A análise macroeconômica é caseira ou conta com suporte externo?
É caseira, é muito mais uma característica da direção. Um exemplo, não basta tocar um barco, tem de olhar a meteorologia. Não tem como não ver a meteorologia, e tem gente que tem de olhar somente para a empresa. Ainda mais no Brasil, em que a meteorologia é de tempestade e, às vezes, algum solzinho. Não tem um estudo tão profundo. Não é algo que ache que tenha de ter um grande investimento de tempo. Está na essência de valores..
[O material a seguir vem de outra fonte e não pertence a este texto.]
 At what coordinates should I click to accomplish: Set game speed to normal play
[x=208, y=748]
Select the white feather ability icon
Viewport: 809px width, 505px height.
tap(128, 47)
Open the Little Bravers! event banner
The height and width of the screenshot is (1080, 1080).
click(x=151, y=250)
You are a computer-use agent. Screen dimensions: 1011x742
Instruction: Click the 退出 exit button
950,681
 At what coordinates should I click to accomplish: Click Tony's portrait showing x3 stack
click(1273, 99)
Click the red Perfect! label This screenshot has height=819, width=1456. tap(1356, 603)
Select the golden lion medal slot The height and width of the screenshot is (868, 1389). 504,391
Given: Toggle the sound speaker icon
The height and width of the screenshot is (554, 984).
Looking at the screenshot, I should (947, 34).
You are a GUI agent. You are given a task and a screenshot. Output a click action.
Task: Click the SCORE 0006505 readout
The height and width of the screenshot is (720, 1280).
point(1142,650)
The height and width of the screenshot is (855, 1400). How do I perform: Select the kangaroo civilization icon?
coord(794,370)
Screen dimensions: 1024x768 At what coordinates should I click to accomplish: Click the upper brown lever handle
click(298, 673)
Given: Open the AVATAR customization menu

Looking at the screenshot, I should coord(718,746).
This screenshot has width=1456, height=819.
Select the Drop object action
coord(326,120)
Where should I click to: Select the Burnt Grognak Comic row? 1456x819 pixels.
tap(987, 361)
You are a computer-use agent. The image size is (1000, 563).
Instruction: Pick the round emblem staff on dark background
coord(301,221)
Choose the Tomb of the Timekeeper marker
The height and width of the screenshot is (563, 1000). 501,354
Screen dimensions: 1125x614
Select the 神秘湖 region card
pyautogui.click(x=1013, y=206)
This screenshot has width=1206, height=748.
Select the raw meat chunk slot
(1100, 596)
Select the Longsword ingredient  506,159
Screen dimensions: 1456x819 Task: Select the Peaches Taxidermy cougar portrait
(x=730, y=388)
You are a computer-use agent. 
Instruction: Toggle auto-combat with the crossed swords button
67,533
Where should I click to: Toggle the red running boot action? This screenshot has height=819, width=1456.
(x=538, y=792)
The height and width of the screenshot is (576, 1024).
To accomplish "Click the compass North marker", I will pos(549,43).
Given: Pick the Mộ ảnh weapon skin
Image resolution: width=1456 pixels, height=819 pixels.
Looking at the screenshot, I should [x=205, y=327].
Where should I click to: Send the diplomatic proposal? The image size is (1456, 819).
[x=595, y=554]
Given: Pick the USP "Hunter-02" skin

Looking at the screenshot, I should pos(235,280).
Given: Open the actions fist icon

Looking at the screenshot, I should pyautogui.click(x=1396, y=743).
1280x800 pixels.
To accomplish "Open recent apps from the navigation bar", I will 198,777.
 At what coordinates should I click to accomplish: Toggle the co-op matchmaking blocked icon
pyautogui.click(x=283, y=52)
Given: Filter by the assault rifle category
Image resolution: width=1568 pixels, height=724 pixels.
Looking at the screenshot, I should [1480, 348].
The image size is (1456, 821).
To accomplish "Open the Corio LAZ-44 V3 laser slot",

Há a possibilidade de internacionalização da companhia?
A gente não tem esse cenário empresarial. A nossa estratégia é totalmente Brasil e com muito foco no Brasil e no Rio Grande do Sul. Não está nos nossos planos nem empreender fora ou mudar de residência definitivamente.
Essa parceria no hub da saúde, com o Moinhos de Vento e outros parceiro, é permanente? Quais são os próximos passos?
Vamos inaugurar o de Canoas primeiro, ele está com previsão de entrega para setembro do ano que vem. O hub da saúde tem o poder de impactar na vida das pessoas diretamente. A gente fez um estudo de como a saúde se comportava em cidades no mundo inteiro, principalmente nos Estados Unidos. O conceito de hub, que uma unidade de alta complexidade, que é um hospital, e o serviço da saúde, que são exames de imagem e serviço de baixa complexidade. A pessoa não precisa sair de Canoas para fazer uma boa tomografia no Hospital Moinhos de Vento, mas ele precisa ir pro Moinhos de Vento ou outro equipamento de alta complexidade para fazer uma cirurgia de grande porte. A estratégia foi criar uma estrutura de alta complexidade e dividir a cidade em microcidades de 500 mil pessoas e, em cada eixo, criar uma unidade de saúde de baixa complexidade. Está tudo dentro do cronograma. A gente lançou, nos últimos 12 meses, seis empreendimentos e a média vendida foi de 90%, 85% de cada um deles. A gente está indo muito bem este ano. O nosso lucro líquido é o segundo maior do país.
Tem alguma coisa na ponta da venda sobre essa discrepância com o mercado?
Tem muito de produto. Temos uma oferta muito menor na cidade. E, do ponto de vista comercial, acho que 70% é do produto mesmo, a gente tem uma estratégia que tentamos convergir vários braços. Temos as nossas imobiliárias próprias, que respondem por 30% das nossas vendas, temos uma rede muito grande de pequenas imobiliárias, que talvez seja a maior rede do Brasil. Não tem nada de extraordinário em termos de diferença, são as mesmas campanhas de bonificação, cada uma com suas dosagens. Tem um bom marketing. São várias facetas no processo.